Voicing the Ancestors: Readings for the Present from Anthropology’s Past

Voicing the Ancestors is a genre for recovering, reinterpreting, and sharing work from the past in service of present-day theory and practice. But since it was started to honor the memory of a scholar who is often remembered as having opposed just such projects as “presentism,” explanation is needed.

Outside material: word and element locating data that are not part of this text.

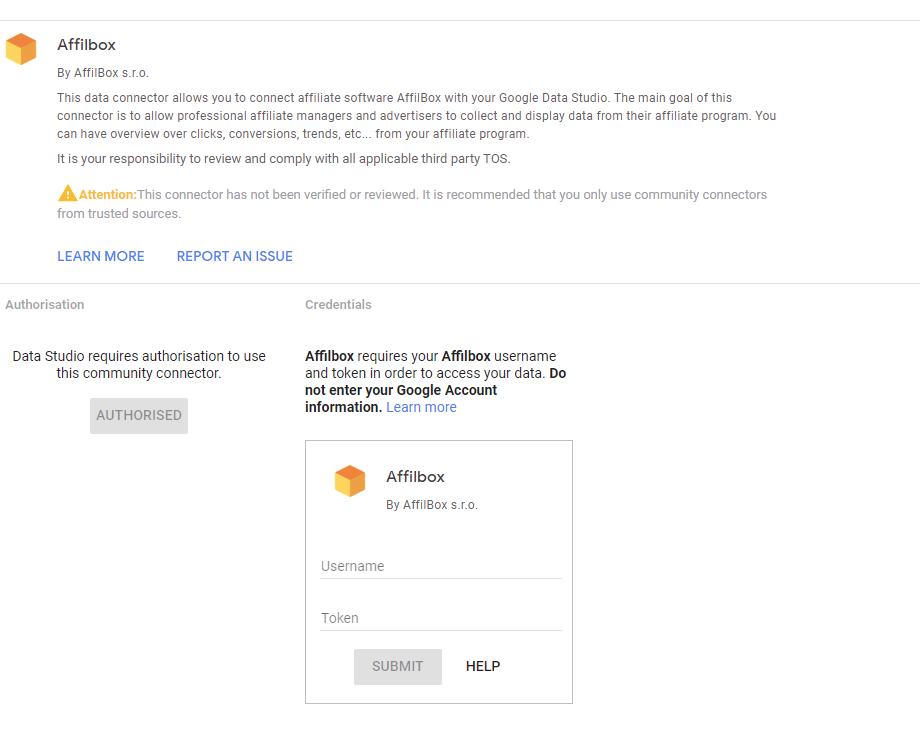Focus the Username input field
The height and width of the screenshot is (752, 920).
[441, 566]
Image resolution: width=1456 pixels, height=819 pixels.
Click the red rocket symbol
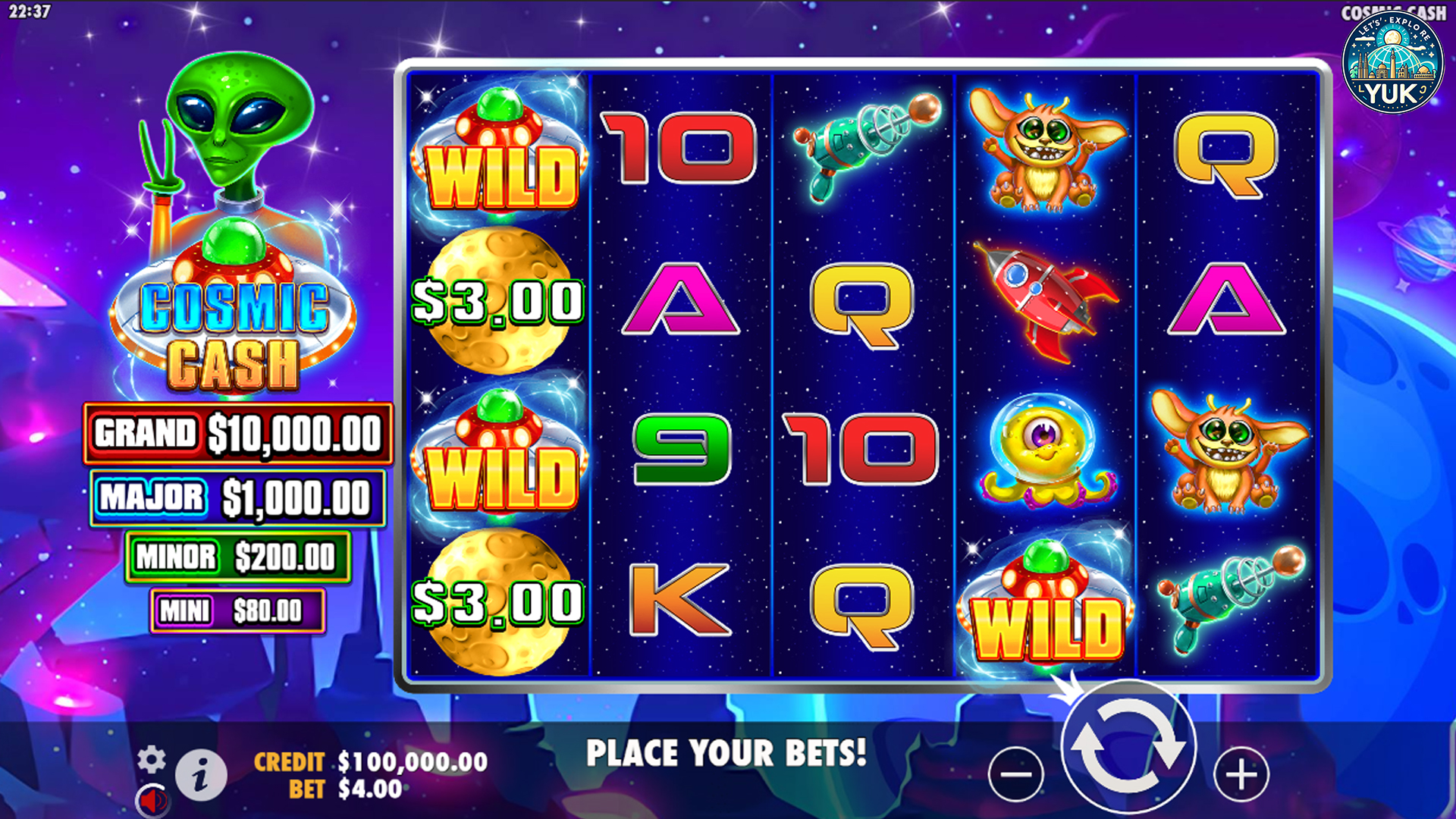click(1044, 300)
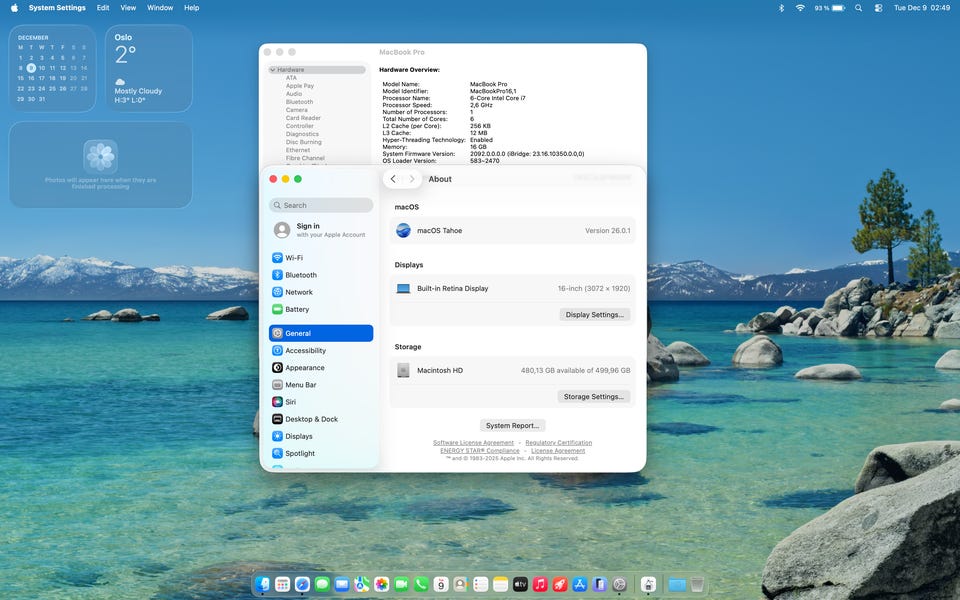Collapse the Hardware tree in System Report

[272, 70]
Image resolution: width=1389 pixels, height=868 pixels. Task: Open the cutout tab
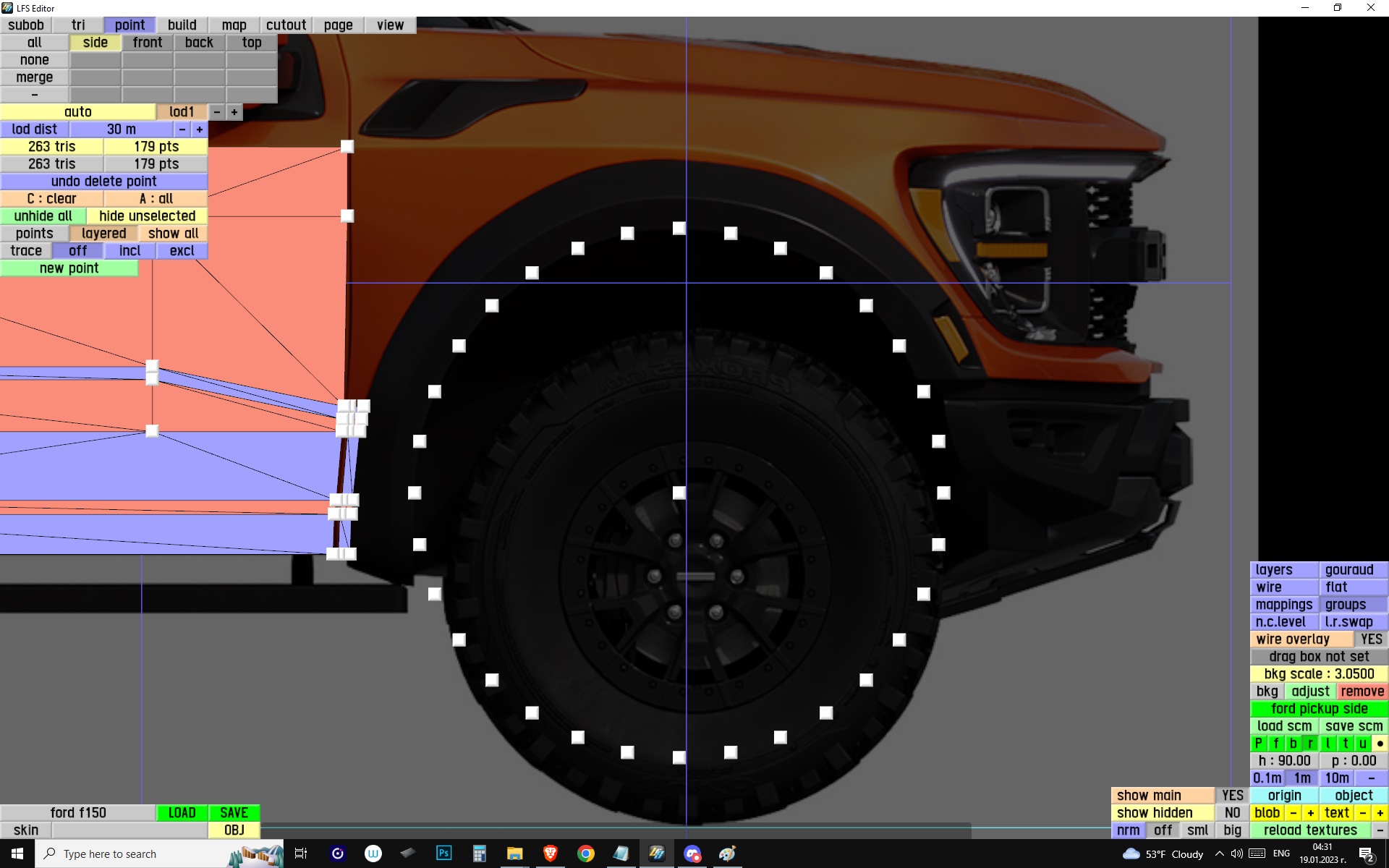pyautogui.click(x=286, y=25)
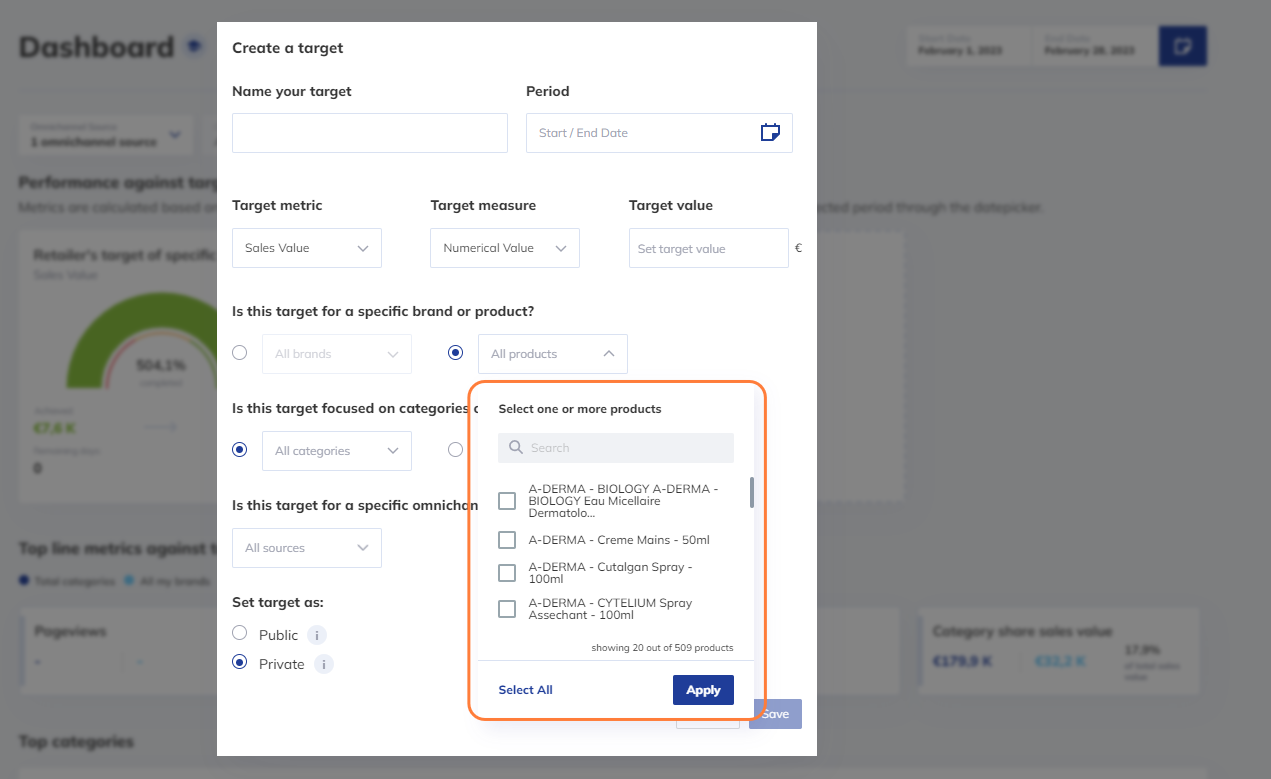The image size is (1271, 779).
Task: Click the Private info icon
Action: (323, 664)
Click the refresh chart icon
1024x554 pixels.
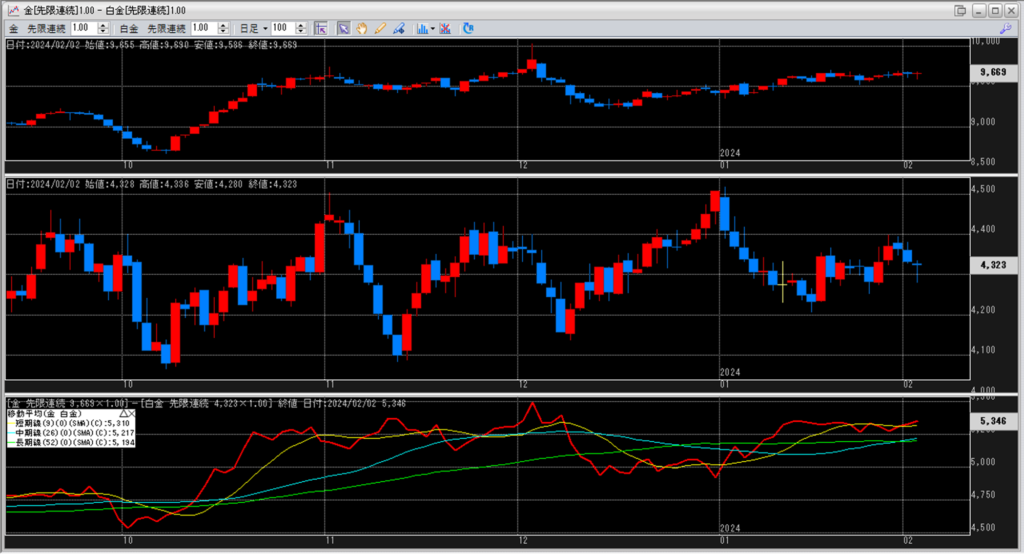[x=469, y=28]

I provide that explanation in my essay about Stocking’s early criticism of presentism, its forgotten historical context, and his later changes of mind. Then, Carolyn Rouse brings to light Claude Lévi-Strauss’s surprisingly pertinent 1952 booklet on Race and History and explains why he was right that the concepts of race and progress must be debunked conjointly. Grant Arndt recovers in the backstory to Nancy Lurie’s theory of Indigenous activism an often-forgotten tradition of collaborative activist anthropology in Native North America. Arzoo Osanloo finds in an unlikely text by Robert Redfield a powerful old-yet-new understanding of the problem with employing legal means of redress for crimes like gender violence that bring shame upon victims. And Rena Lederman describes a remarkable collection of texts assembled by Mary Douglas that Douglas herself loved and that conveys a counterintuitive message about the sources of people’s moral judgments that is hard to swallow for anyone, but especially for many twenty-first-century undergraduates.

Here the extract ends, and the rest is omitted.